Posted by Mark Hambleton, Partner
Horse trampling case settled for nearly twice original offer
Our client was helping to load another person’s horse into her own horsebox when she was injured.
After demonstrating how to secure the horse, the owner of the horse tried unsuccessfully a couple of times to tempt the horse inside our client’s horsebox. When it was finally loaded in by the side entrance the horse appeared unsettled, and as our client stepped on to the ramp to secure the horsebox the horse barged out of the horsebox, knocking our client to the ground and stepping on her. The defendant had failed to properly secure the horse inside before this happened.

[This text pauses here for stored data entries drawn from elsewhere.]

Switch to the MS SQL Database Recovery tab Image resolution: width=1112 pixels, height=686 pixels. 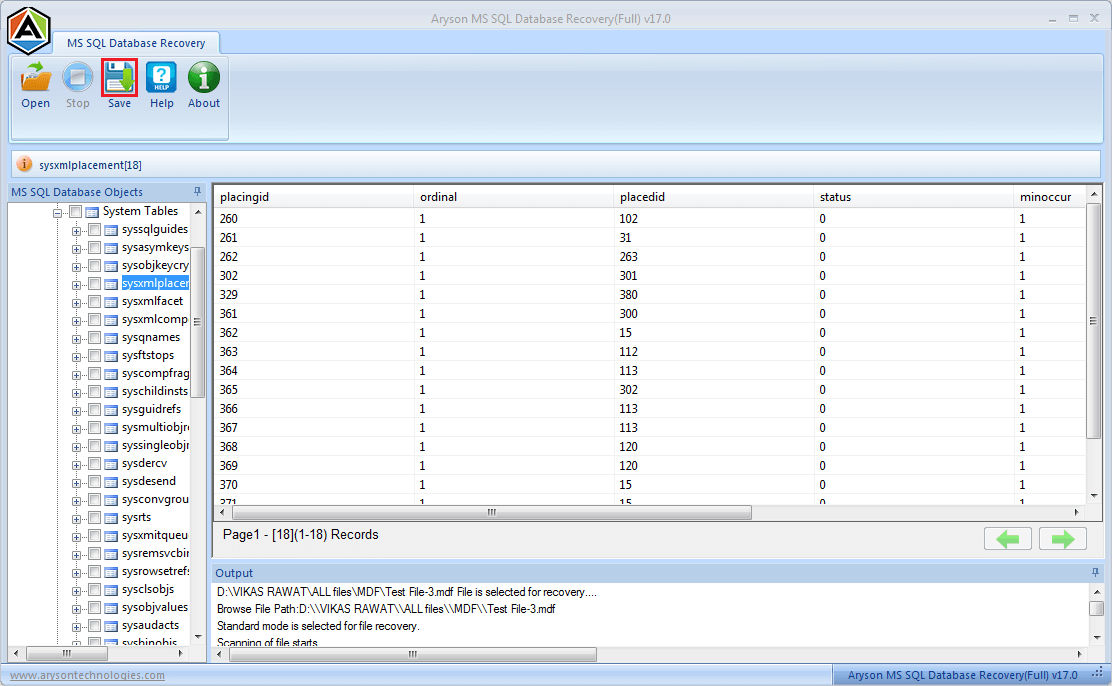point(137,43)
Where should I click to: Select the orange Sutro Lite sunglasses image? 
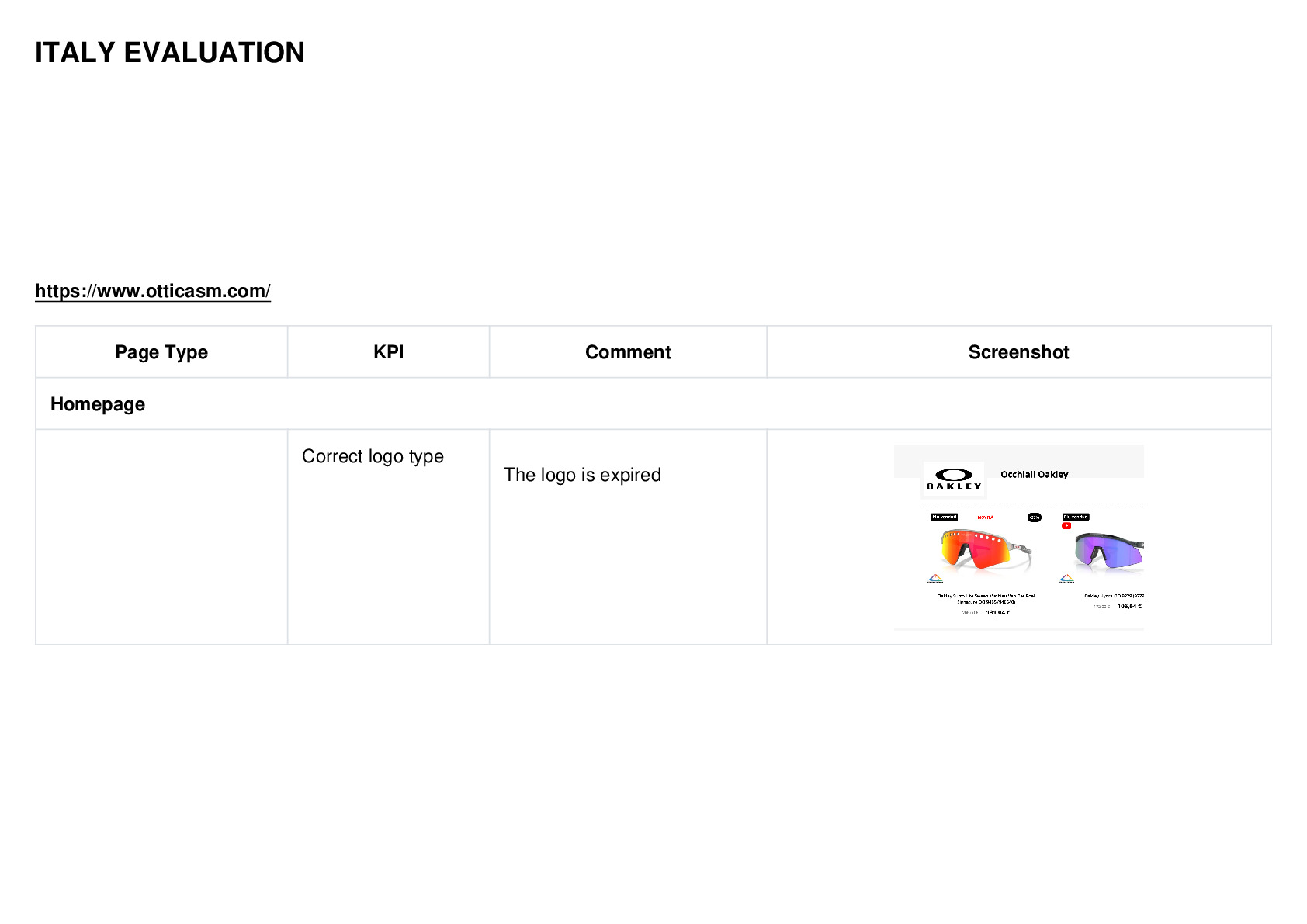[x=986, y=549]
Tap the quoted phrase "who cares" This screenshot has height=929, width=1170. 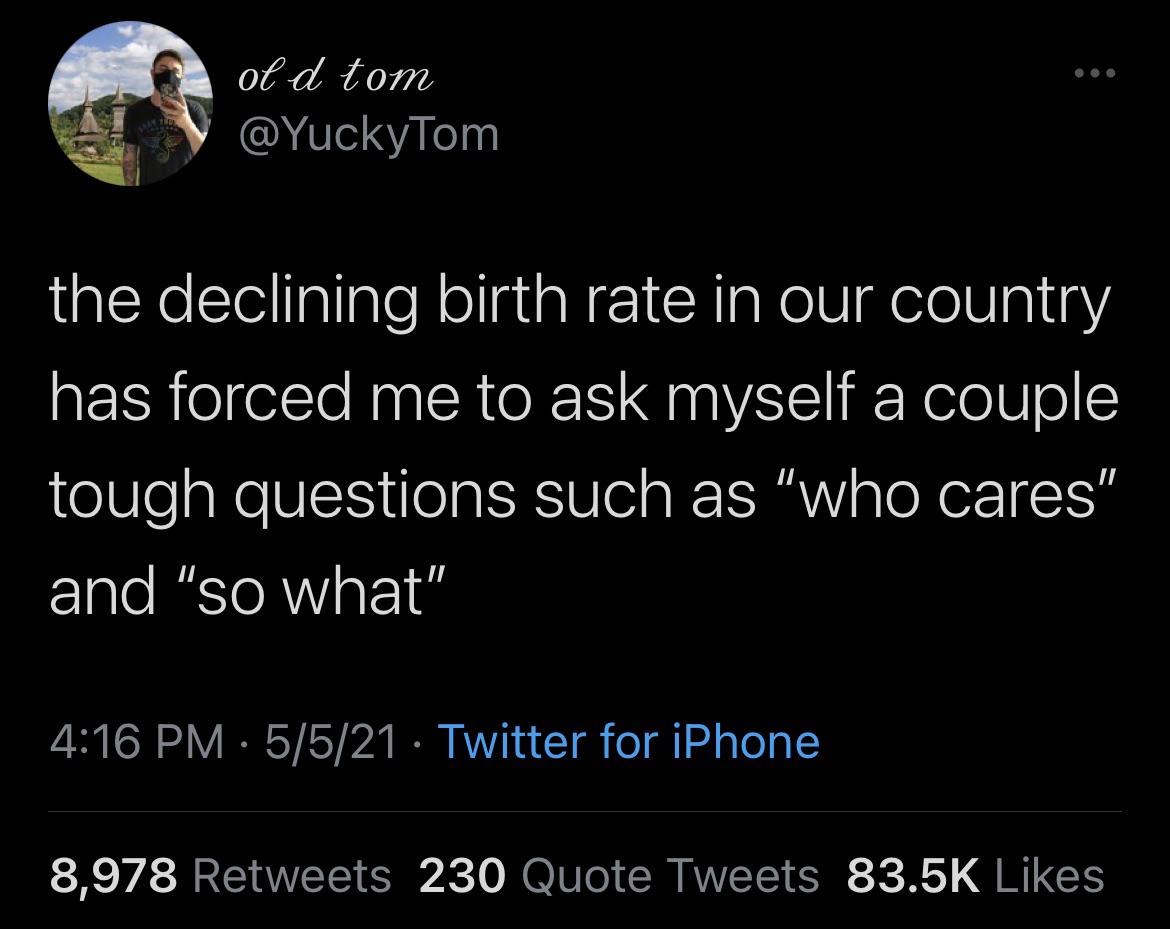coord(948,495)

Our client sustained multiple injuries to her knee, including bruising to the bones, a full anterior cruciate ligament rupture, a grade II tear of the medial collateral ligament, a posterior horn tear of the lateral meniscus and a subchondral fracturing of the lateral tibial plateau. Not only this, but a medical expert’s opinion stated that it was more likely than not that she would develop degenerative arthritis and further tears in her knee, and would require a total knee replacement in future.
We brought a claim alleging that the defendant was liable under the Animals Act and was negligent in their handling of the animal. Initially liability was admitted fully with no allegations of contributory negligence, however following the disclosure of medical evidence and a schedule of loss, an allegation of 50% contributory negligence was made and an offer of £22,000 was made.
Our specialist team managed to negotiate this settlement to £40,000, net of 33% contributory negligence which was eventually agreed.